PROVIDED DATA:
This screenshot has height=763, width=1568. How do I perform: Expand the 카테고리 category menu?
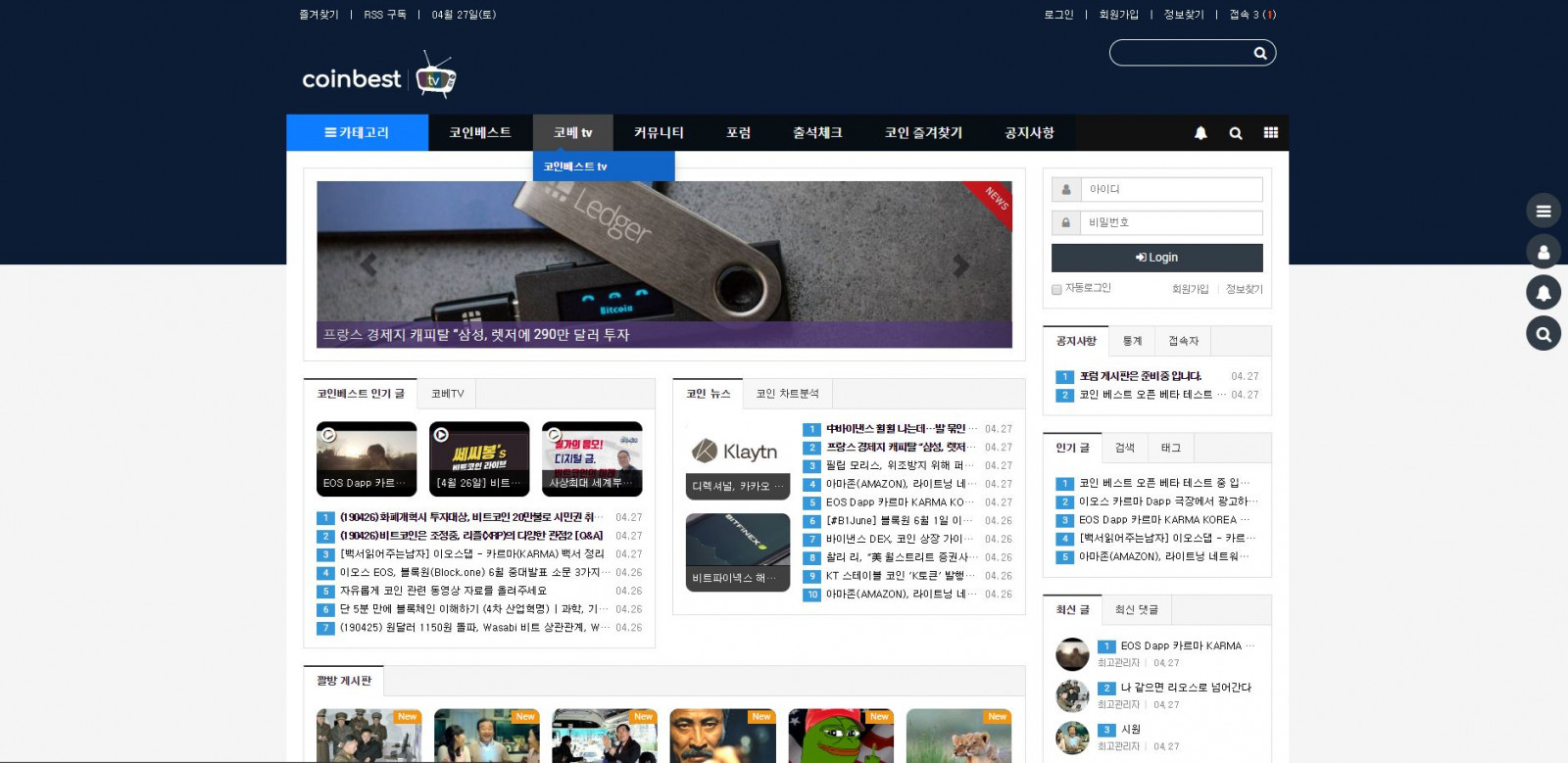click(x=357, y=133)
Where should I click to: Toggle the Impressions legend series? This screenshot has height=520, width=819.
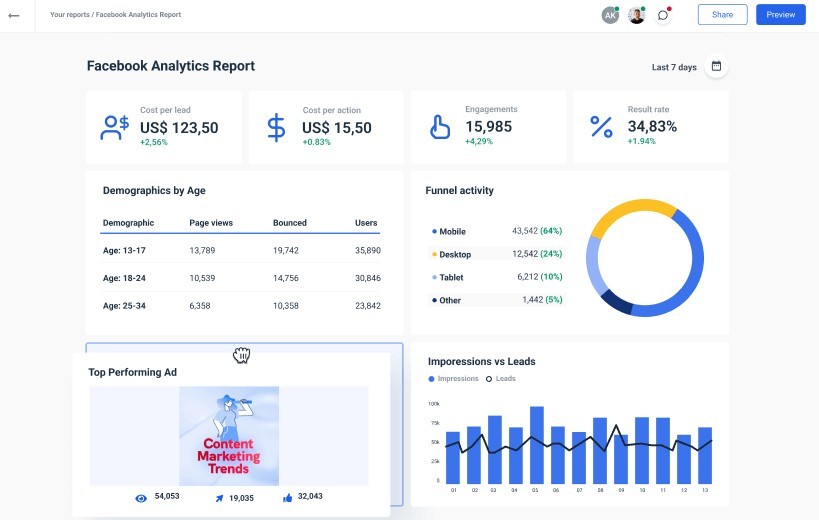[x=453, y=379]
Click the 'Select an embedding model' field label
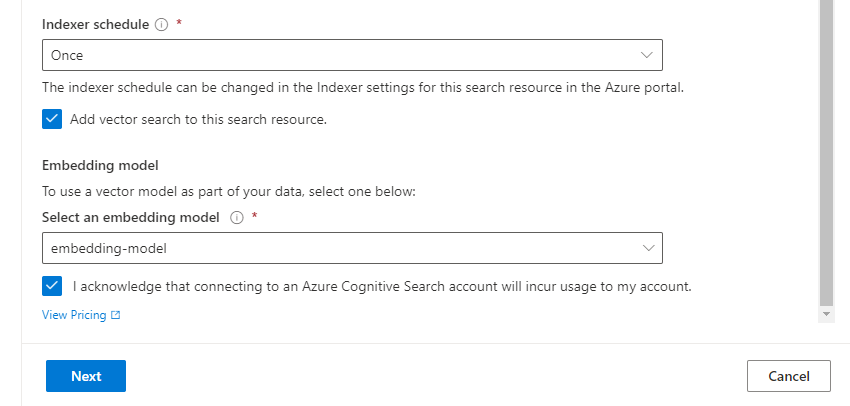 (131, 217)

WHAT TO DO:
From the line containing "Click the 'Select" to the end of the listing, restate each line word for word and nothing more; the pictures stay out.

ANSWER TO THE EXERCISE:
Click the 'Select an embedding model' field label
 (131, 217)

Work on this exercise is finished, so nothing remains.